Rot-Weiss Essen teilt das Schicksal vieler in der Versenkung verschwundener Traditionsklubs. Am Leben gehalten werden sie von ihren Fans, die Besseres verdient hätten. Ein Kommentar

Man muss nicht in Essen geboren sein und auch kein rot-weißes Blut in den Adern haben. Es reicht, ein Freund des Fußballs zu sein, um einem das Herz bluten zu lassen im Angesicht des Niedergangs eines Klubs, der deutsche Fußballgeschichte geschrieben hat. Helmut Rahn, Willi Lippens, Manni Burgsmüller, Frank Mill, Horst Hrubesch: Namen, die unvergessen bleiben und auch den Jüngeren unter uns noch etwas sagen.

Marcel Platzek dagegen wird kaum so lange in Erinnerung bleiben. Auch wenn der in Moers geborene, 25-jährige Regionalliga-Stürmer womöglich mit seinem 1:0-Siegtor gegen den SC Verl die Wende im Kampf der Essener um den Klassenerhalt in der vierten (!) Liga eingeleitet hat. Den drohenden Abstieg hat der RWE-Vorsitzende Michael Welling mit einem „Super-Gau“ gleichgesetzt. Dass die Existenz des Vereins auf dem Spiel stehe, hat er nicht gesagt. Es wäre auch falsch.

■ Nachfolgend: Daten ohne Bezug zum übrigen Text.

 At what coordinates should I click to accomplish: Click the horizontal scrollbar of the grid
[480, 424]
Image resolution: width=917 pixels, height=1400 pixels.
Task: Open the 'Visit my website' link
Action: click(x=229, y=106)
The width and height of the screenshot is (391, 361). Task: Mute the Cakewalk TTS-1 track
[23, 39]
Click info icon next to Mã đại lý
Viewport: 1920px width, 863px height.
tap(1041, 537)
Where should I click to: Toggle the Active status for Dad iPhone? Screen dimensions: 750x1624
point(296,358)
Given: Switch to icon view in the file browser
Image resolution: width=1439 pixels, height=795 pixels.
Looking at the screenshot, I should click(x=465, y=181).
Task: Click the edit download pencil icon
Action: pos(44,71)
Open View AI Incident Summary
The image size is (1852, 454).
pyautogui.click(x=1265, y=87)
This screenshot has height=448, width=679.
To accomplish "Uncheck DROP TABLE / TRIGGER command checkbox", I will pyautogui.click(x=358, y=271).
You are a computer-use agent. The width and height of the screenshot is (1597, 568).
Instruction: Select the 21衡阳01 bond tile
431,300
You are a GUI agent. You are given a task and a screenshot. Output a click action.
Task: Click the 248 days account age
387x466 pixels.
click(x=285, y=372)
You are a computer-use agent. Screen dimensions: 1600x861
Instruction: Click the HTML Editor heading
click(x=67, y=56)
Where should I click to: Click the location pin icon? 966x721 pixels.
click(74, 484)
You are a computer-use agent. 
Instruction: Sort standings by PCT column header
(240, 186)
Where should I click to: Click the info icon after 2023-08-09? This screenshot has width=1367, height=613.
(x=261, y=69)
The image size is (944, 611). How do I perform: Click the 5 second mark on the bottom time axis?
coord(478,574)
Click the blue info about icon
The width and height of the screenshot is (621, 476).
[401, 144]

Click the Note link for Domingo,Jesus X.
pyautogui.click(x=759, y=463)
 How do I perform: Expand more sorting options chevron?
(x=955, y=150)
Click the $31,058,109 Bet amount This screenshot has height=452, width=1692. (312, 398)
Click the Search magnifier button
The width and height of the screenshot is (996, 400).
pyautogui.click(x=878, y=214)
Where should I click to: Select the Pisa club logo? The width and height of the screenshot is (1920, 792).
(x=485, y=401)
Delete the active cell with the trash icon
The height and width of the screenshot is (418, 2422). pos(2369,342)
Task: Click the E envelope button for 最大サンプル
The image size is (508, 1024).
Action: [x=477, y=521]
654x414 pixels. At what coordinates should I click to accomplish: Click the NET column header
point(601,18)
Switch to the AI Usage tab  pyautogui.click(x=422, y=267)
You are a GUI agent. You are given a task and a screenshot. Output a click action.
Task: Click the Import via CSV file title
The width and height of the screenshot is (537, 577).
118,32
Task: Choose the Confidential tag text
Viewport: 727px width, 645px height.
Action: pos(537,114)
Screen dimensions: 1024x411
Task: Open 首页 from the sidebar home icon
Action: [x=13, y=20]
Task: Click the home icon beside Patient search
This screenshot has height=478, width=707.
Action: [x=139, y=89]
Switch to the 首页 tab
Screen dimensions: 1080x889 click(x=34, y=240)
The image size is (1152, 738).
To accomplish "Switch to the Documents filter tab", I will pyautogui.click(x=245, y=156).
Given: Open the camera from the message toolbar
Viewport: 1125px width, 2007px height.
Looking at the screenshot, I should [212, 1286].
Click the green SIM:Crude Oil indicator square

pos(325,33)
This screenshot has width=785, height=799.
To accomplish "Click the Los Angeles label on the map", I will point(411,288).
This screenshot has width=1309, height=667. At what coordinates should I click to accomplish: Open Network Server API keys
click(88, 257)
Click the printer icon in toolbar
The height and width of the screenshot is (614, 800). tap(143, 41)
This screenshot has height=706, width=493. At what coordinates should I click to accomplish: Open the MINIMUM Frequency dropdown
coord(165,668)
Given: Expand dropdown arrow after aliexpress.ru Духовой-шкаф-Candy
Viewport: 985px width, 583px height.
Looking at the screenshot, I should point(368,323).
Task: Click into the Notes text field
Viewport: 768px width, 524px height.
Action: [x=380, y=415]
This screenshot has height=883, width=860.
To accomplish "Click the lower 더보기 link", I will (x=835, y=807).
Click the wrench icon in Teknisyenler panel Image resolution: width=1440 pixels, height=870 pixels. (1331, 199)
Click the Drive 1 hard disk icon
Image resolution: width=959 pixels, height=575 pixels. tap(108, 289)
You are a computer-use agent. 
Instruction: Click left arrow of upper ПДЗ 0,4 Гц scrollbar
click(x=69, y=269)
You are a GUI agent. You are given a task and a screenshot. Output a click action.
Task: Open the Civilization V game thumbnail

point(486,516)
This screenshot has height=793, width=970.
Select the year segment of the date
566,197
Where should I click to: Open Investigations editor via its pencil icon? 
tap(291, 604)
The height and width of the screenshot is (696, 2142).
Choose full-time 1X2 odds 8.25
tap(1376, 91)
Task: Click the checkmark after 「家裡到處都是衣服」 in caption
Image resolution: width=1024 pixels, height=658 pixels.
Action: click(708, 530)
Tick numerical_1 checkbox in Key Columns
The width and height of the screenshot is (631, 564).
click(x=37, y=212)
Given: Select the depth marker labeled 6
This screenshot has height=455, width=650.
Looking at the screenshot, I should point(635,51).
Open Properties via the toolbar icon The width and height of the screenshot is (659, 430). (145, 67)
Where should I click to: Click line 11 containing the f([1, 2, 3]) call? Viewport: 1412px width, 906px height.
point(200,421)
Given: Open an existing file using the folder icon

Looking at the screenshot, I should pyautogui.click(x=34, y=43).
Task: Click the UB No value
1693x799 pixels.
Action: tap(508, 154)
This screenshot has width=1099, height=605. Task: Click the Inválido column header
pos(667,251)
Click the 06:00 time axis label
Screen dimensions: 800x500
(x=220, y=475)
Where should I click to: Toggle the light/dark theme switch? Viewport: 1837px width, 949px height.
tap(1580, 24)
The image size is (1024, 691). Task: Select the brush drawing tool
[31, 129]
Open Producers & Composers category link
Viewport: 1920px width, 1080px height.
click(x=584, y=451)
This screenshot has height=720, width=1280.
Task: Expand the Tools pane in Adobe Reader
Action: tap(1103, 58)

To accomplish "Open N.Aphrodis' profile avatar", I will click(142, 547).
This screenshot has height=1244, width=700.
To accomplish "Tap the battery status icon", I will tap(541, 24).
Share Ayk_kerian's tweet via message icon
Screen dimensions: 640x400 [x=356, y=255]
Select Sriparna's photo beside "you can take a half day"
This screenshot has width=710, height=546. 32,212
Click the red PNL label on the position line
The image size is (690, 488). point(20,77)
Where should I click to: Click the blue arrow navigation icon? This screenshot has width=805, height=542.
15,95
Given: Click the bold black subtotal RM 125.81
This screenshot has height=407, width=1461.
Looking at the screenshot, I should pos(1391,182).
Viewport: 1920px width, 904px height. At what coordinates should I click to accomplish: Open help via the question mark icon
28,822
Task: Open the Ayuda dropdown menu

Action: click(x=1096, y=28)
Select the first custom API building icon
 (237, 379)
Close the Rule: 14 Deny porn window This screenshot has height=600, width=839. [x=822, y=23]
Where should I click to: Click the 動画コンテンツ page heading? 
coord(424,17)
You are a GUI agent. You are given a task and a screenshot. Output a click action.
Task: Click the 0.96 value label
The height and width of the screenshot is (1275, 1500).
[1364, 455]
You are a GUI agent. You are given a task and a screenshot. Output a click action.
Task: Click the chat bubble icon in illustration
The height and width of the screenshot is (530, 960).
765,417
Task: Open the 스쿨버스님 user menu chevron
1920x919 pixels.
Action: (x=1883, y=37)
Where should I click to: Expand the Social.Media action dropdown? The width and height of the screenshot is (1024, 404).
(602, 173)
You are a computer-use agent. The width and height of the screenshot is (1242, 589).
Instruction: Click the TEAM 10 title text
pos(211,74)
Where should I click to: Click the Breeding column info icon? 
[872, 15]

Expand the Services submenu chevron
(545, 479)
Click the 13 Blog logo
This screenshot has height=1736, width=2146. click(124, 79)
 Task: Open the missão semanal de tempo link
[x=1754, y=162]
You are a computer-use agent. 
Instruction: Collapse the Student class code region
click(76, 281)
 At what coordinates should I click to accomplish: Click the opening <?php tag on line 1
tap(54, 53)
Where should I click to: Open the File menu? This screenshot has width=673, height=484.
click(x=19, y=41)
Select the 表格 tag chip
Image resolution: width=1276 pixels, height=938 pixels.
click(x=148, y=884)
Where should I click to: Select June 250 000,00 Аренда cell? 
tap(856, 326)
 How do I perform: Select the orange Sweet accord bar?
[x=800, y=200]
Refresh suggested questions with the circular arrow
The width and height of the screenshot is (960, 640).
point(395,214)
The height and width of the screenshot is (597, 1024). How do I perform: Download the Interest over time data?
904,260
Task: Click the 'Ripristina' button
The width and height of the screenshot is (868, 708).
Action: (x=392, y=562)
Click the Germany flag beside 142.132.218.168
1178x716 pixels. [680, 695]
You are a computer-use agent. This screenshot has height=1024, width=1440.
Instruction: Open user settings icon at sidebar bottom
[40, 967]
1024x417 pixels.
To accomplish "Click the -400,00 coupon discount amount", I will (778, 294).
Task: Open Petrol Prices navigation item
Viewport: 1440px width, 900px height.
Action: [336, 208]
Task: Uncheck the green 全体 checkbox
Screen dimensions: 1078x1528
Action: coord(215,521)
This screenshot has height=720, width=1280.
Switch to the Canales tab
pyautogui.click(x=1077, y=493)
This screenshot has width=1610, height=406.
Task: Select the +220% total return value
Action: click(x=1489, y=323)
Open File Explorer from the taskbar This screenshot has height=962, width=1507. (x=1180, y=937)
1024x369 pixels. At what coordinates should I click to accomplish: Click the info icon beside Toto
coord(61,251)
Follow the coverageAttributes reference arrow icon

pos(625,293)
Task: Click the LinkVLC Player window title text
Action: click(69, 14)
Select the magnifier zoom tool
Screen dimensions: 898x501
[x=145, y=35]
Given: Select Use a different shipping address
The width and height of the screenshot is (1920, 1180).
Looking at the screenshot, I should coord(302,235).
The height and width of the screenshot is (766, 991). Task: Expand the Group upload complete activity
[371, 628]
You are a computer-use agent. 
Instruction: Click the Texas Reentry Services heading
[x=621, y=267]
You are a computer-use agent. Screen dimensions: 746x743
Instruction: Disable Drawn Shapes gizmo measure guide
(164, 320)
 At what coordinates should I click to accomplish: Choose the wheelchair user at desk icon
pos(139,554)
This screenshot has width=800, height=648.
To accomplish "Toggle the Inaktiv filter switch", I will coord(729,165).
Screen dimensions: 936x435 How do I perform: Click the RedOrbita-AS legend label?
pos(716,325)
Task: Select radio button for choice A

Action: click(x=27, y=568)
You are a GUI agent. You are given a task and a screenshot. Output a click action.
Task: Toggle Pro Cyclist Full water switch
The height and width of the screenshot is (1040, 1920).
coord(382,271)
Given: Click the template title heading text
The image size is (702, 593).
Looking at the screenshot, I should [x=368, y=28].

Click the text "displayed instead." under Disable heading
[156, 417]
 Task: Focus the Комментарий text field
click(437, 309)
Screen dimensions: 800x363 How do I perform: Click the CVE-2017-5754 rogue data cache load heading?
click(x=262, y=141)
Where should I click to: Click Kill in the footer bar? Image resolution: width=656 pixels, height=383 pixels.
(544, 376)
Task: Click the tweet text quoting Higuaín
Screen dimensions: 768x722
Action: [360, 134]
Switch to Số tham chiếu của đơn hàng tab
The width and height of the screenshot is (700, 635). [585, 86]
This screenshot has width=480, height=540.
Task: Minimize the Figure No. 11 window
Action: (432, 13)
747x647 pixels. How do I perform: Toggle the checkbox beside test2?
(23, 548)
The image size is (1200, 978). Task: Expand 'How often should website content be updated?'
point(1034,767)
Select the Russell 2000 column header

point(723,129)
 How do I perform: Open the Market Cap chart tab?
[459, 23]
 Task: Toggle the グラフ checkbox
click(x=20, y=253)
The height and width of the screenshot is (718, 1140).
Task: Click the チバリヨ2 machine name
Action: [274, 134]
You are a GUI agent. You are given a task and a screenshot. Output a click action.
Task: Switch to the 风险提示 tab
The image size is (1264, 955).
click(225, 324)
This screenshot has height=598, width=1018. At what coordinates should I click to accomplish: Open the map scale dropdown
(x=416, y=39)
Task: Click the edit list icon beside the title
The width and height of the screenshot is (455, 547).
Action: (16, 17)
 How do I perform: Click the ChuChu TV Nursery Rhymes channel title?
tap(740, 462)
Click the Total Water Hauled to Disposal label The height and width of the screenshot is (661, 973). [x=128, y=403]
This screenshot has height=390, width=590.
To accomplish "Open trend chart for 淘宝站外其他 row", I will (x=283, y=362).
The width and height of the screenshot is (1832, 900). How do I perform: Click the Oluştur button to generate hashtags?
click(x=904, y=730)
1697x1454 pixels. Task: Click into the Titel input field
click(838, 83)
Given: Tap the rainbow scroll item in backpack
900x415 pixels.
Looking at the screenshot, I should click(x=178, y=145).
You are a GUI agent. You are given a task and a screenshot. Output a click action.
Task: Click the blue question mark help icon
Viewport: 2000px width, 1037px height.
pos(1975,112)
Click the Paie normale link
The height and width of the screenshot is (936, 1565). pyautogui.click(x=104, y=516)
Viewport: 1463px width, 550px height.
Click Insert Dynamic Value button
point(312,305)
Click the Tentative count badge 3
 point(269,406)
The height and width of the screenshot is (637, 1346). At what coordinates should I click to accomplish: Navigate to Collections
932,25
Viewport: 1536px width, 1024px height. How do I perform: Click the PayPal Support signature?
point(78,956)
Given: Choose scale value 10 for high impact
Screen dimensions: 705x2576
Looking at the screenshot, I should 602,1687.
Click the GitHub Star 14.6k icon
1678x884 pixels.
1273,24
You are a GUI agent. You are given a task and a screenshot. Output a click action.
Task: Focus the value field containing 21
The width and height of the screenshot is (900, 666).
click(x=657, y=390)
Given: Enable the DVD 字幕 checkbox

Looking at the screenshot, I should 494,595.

Vereine wie Rot-Weiss Essen, das lehrt die Fußballhistorie, können noch so tief fallen – sterben werden sie nicht. Egal wie viele gute Spieler ihnen noch abhandenkommen – das, was den deutschen Meister von 1955 am Leben erhält, bleibt: eine Anhängerschaft, die nicht kleinzukriegen ist. Sicher, vor dem Spiel gegen Verl hatte ein Gruppe zum Fan-Boykott aufgerufen und diesen zum Teil auch durchgesetzt. Aber schlussendlich waren – nach einer Durststrecke von zehn sieglosen Spielen – wieder über 6.000 Zuschauer im Stadion. Eine Zahl, von der viele Zweitligisten nur träumen.

Mit den üblichen, im Leben neben dem Fußball geltenden Maßstäben lässt sich solche unerschütterliche Treue nicht erklären. Dafür aber mit den weisen Worten des großen Eric Cantona, der nicht von ungefähr bei Manchester United gottähnlich verehrt wird: „You can change your wife, your politics, your religion. But never can you change your favorite football team.“

Deshalb haben Fans, die mit ihrem Lieblingsklub durch dick und dünn gehen und keinen Gedanken an einen Wechsel verschwenden, in schlechten Klub-Zeiten keine Häme verdient. Sondern Mitgefühl. Weil sie – wie derzeit in Essen – Besseres verdient haben.